Editor's note: This transcript is a lightly edited rendering of the original audio/video content. It may contain errors, informal language, or omissions as spoken in the original recording.

ACT: What are the most common operational gaps that undermine confidence in trial data quality and reliability?

Buyse: Yeah, I already began to answer that, actually. I just said that one of the conditions under which a trial result can be trusted is that the design be completely transparent. And that's why, even though I like some of these complex designs, you need to keep a degree of simplicity such that people can make sense of the observed data. If it becomes so complex that no one can draw any conclusions without a statistician helping them, I think that's a point you don't want to go beyond. Trials need to continue to make sense to investigators and sponsors without a very sophisticated analysis.

So you need to be transparent in your designs and explain very clearly what was done. This becomes an issue, for example, with real world evidence. There's a big hype about real world evidence and synthetic controls and augmenting randomized clinical trials with other types of data.
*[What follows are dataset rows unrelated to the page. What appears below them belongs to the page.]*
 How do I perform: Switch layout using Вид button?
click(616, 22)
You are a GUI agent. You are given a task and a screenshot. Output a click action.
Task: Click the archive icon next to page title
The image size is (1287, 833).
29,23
That can be done, but only with great precautions. You need to know exactly how synthetic control groups were formed.

The problem is that we now live in a time of black boxes. AI in particular is a black box—it does magic, but you don't exactly know how it does it. That's acceptable for AI. It's not acceptable for the statistical analysis of a trial. The trial has to be, to a large extent, transparent and explainable.

When you do a randomized clinical trial, the beauty of it is that if there is a difference between the two arms, that must be due to the treatment. It cannot be due to anything else—by definition, it is due to the treatment under investigation, or to the play of chance. That's why we want the type one error to be very small, because then we know the play of chance has a very small role in explaining the results.
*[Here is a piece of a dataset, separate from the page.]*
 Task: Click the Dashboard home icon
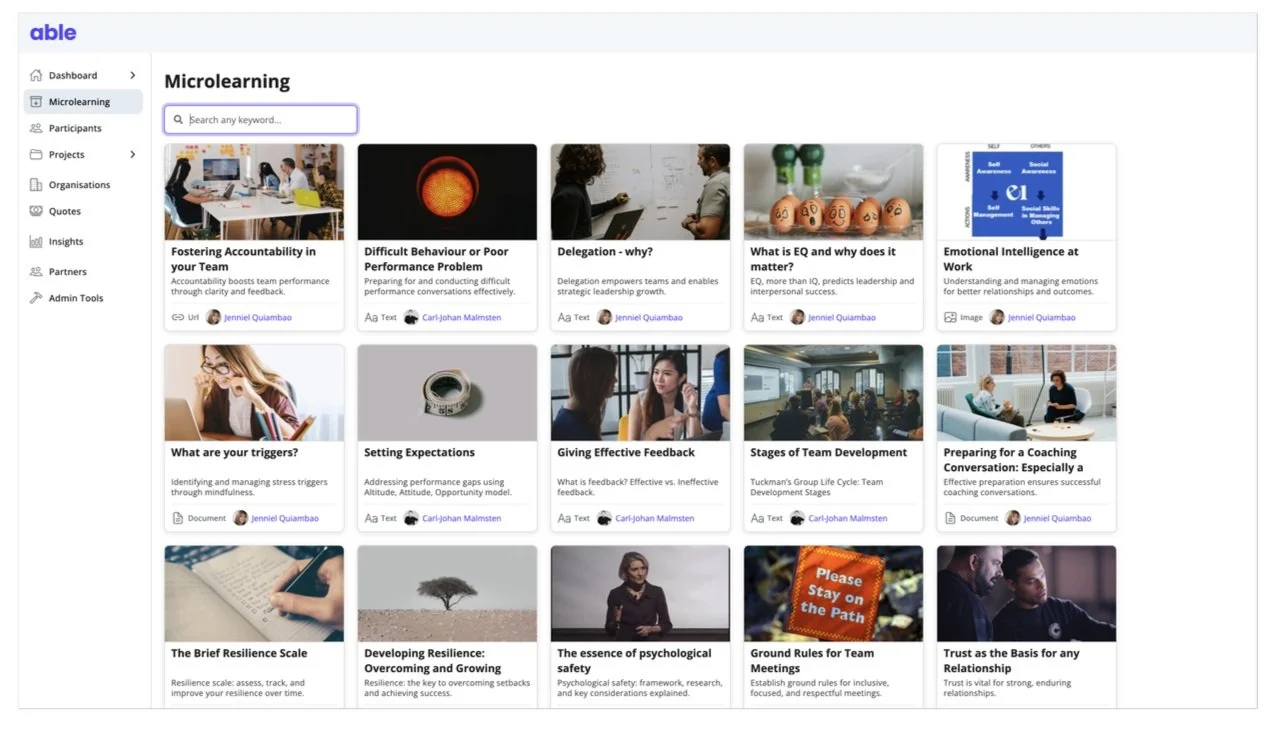36,74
But if you use a synthetic control and do a trial without randomization, you can always say the difference between the two groups might be due to a flaw in how the synthetic control was constructed. It's very attractive because you can forego randomization, but the cost is that explaining the difference becomes much more complex.

That said, in some rare cases these techniques may be advantageous. And Bayesian designs are a good example of when they genuinely add value—for instance, when you've already tested a drug in adults and now want to extend the indication to children. If it's reasonable to assume the treatment effect will be similar, you can use the Bayesian approach to reduce the number of kids you need to expose before you can claim with reasonable certainty that they too benefit. That's a real improvement. But each case is different, and you need to look at the advantages versus the complications these methods imply.